A fome tornou-se desequilíbrio alimentar. Não se nasce em ambulâncias, nem se fazem cordões humanos, nas escolas não acontece nada, mesmo quando acontece muita coisa, os manifestantes profissionais tiraram férias… Mas podem voltar a qualquer momento. Como voltaram os taxistas, apesar dos 17 milhões prometidos para o sector.
O negócio da paz tem feito a fortuna de Costa, que parece governar sem críticas e funciona como conta-poupança para o BE e o PCP que por cada dia de paz deixam marcas nas leis e no aparelho de Estado. Mas e depois? Como vai ser quando tudo isto acabar? O preço da paz de Costa vai chegar então nos acordos de trabalho blindados nas empresas públicas, nas leis anacrónicas, nos garantismos que ninguém poderá pagar.

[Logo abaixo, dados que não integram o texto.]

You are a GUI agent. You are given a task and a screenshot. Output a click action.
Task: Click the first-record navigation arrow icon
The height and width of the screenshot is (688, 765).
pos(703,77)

Pior que ter de ouvir Costa a dizer-nos agora que vivemos num clima de paz social e de normalidade institucional, como se não soubesse quão caro isso nos está a custar, vai ser ver montar o arraial da indignação aos profissionais do costume, dizendo as coisas do costume. Afinal a única coisa que muda neste filme são os impostos que os parvos do costume têm de pagar para que não falte nada aos compradores-vendedores de paz.
2. Alegando que ia proteger os inquilinos, o governo de Costa rasgou o compromisso que definia o ano de 2017 como aquele a partir do qual o Estado pagaria aos inquilinos idosos ou deficientes os aumentos das rendas que, para os contratos anteriores a 1990, seriam descongeladas nesse ano.

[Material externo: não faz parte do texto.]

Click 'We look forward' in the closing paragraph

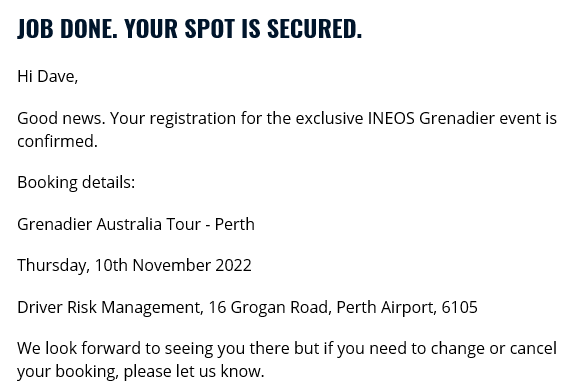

Por outras palavras, a dita protecção dos inquilinos foi conseguida transferindo mais uma vez o ónus da questão para os senhorios que viram o descongelamento desses contratos ser adiado para 2022.
Esta semana chegou mais uma novidade: o PS vai apresentar uma proposta de alteração ao diploma do subsídio de renda no sentido de permitir que este, sempre que estejam em causa os contratos de rendas anteriores a 1990, passe a aplicar-se, não só a inquilinos com carências financeiras, mas também aos senhorios pobres.

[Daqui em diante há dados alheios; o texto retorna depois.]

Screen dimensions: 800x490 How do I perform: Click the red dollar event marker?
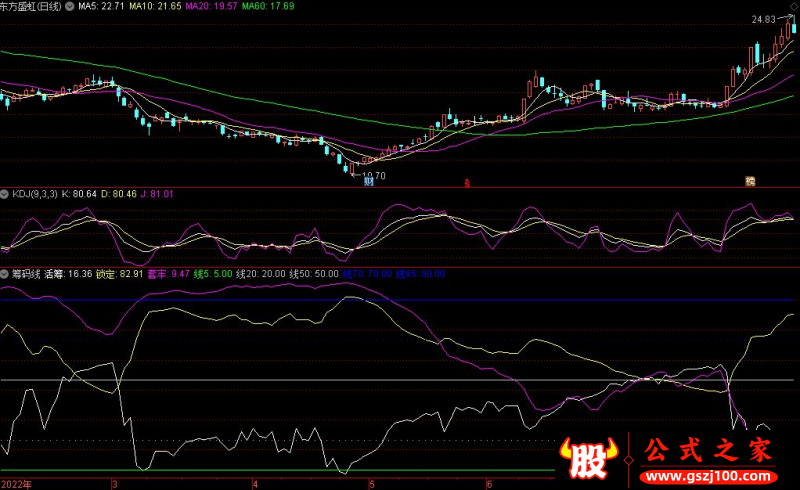(466, 183)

Face ao imbróglio suscitado por esta proposta – por exemplo, os senhorios que não sejam considerados pobres alguma vez poderão actualizar as rendas antigas? – o melhor será, na minha opinião, o PS assumir de vez o seu o seu projecto de engenharia social através do arrendamento. Como? Contratando uma empresa de mudanças de casa que ponha cada inquilino na casa do senhorio certo.
Repare-se no seguinte: se os inquilinos pobres habitarem casas de senhorios ricos ficam isentos de aumento de renda pois, como se sabe, os senhorios ricos não podem aumentar as rendas aos inquilinos pobres. Também há a possibilidade de afectar senhorios pobres a inquilinos pobres pois, irmanados na pobreza, nem o senhorio pobre aumenta a renda nem o inquilino pobre pede obras. Por fim sobram os inquilinos ricos que obviamente só podem ter senhorios igualmente ricos mas sendo todos ricos não faz sentido que se mexa nas rendas. Como se vê, é simples, no fim ninguém pode aumentar ninguém e o Governo pode dizer que protege todos, ricos e pobres. E, acreditem, em matéria de arrendamento ainda vamos ver outras bem mais parvas.